- WORK TO BE COMPLETED
Among the lines of the records, please find those that contain the word "with" and copy them.

--------

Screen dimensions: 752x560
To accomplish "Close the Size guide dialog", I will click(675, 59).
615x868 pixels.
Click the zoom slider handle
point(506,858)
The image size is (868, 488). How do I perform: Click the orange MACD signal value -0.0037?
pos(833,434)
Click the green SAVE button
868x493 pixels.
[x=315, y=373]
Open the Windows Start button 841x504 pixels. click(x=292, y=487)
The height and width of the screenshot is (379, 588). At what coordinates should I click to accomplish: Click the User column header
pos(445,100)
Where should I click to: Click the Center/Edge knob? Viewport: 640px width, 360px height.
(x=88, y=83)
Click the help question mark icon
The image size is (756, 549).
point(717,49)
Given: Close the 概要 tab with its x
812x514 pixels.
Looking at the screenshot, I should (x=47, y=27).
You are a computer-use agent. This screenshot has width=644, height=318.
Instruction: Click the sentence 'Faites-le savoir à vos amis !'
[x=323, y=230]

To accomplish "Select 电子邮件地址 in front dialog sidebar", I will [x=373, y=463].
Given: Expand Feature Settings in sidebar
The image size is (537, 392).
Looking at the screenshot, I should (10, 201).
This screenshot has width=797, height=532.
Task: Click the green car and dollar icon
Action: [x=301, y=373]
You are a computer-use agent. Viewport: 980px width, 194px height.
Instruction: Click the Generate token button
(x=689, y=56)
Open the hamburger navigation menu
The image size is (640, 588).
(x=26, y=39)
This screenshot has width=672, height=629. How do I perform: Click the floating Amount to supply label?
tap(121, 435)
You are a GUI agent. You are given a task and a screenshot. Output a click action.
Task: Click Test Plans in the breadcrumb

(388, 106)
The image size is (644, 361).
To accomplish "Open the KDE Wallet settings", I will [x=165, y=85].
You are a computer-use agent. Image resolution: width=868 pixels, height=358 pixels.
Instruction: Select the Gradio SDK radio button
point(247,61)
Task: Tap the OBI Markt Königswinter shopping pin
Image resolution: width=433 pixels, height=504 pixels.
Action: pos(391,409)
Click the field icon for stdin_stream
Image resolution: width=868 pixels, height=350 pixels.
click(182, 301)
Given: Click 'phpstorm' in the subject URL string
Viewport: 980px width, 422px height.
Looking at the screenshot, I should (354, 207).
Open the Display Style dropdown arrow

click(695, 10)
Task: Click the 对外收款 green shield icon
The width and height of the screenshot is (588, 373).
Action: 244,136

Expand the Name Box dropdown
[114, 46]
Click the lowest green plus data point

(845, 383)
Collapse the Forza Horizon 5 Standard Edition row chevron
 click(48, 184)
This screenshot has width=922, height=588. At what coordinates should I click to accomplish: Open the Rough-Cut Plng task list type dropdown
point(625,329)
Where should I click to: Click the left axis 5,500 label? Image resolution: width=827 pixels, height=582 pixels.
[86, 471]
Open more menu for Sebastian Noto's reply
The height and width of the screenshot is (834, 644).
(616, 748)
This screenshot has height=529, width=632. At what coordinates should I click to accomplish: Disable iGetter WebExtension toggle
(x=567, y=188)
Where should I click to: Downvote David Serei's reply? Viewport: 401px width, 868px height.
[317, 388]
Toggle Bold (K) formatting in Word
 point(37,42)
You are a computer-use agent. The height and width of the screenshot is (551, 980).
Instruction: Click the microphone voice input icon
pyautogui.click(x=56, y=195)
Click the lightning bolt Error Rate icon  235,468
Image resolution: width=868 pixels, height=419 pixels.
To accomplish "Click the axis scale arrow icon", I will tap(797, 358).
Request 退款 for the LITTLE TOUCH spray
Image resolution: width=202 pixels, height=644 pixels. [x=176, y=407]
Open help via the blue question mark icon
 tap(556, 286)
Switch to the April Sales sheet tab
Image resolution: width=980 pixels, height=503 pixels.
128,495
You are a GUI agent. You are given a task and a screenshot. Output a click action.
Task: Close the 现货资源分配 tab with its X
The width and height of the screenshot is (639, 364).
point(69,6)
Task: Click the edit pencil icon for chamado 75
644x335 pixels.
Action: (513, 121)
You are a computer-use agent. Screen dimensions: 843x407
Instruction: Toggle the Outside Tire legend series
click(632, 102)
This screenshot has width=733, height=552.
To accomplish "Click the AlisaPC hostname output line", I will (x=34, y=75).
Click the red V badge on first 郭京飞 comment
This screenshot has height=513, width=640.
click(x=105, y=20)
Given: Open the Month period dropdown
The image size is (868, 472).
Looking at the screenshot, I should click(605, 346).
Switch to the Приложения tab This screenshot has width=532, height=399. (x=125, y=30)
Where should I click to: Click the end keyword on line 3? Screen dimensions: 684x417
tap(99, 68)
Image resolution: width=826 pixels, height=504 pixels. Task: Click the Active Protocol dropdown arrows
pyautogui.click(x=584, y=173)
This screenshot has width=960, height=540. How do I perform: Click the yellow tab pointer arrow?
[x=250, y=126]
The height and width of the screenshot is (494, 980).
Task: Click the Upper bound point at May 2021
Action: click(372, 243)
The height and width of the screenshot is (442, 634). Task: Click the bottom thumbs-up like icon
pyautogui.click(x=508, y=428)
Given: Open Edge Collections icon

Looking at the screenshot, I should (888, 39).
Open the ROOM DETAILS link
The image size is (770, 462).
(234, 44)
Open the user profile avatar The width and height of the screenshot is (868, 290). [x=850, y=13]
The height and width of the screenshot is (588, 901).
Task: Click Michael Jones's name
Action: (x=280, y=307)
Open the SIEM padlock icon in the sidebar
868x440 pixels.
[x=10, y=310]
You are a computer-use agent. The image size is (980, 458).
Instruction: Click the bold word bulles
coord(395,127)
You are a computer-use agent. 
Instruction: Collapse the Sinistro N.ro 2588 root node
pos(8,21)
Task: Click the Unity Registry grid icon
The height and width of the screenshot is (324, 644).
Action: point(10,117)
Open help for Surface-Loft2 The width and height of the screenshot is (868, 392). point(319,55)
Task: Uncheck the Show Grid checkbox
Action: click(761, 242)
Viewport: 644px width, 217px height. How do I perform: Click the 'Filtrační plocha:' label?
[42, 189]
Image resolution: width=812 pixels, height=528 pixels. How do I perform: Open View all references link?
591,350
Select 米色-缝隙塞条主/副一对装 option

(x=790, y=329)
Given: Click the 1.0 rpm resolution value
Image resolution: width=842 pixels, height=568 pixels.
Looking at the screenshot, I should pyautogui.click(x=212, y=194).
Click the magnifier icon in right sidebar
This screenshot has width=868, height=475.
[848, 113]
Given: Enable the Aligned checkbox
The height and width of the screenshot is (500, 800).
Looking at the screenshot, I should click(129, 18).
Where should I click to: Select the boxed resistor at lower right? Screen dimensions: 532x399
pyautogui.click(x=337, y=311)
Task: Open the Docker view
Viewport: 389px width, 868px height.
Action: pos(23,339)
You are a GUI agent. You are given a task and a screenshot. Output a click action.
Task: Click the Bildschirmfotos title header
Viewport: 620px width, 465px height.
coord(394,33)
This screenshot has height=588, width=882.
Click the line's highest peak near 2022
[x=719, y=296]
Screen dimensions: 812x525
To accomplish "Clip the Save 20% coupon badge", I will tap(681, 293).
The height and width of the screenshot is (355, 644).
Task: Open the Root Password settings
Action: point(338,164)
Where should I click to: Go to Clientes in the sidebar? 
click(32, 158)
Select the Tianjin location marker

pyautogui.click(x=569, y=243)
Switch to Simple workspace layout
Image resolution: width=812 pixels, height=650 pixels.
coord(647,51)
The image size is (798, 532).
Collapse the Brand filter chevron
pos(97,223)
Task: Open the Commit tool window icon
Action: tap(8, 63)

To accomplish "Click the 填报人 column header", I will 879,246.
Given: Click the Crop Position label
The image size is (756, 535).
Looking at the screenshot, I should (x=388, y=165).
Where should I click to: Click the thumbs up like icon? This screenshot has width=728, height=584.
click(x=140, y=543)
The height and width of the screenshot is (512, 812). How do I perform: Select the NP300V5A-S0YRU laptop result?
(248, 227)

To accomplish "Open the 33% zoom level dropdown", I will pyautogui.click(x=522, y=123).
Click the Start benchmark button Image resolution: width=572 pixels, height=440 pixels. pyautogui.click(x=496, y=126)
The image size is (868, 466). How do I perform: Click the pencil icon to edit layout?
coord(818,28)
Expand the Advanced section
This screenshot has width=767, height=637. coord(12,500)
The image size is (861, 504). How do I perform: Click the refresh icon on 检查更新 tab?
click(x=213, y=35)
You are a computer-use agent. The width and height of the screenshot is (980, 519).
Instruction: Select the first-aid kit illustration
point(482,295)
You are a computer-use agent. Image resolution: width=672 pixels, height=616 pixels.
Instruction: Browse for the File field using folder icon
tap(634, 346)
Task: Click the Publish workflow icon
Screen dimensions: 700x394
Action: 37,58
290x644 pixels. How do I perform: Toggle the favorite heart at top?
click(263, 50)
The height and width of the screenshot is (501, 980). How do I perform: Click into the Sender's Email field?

--------

- EXERCISE RESULT
Given: Close the 概要 tab with its x
Task: Close the 现货资源分配 tab with its X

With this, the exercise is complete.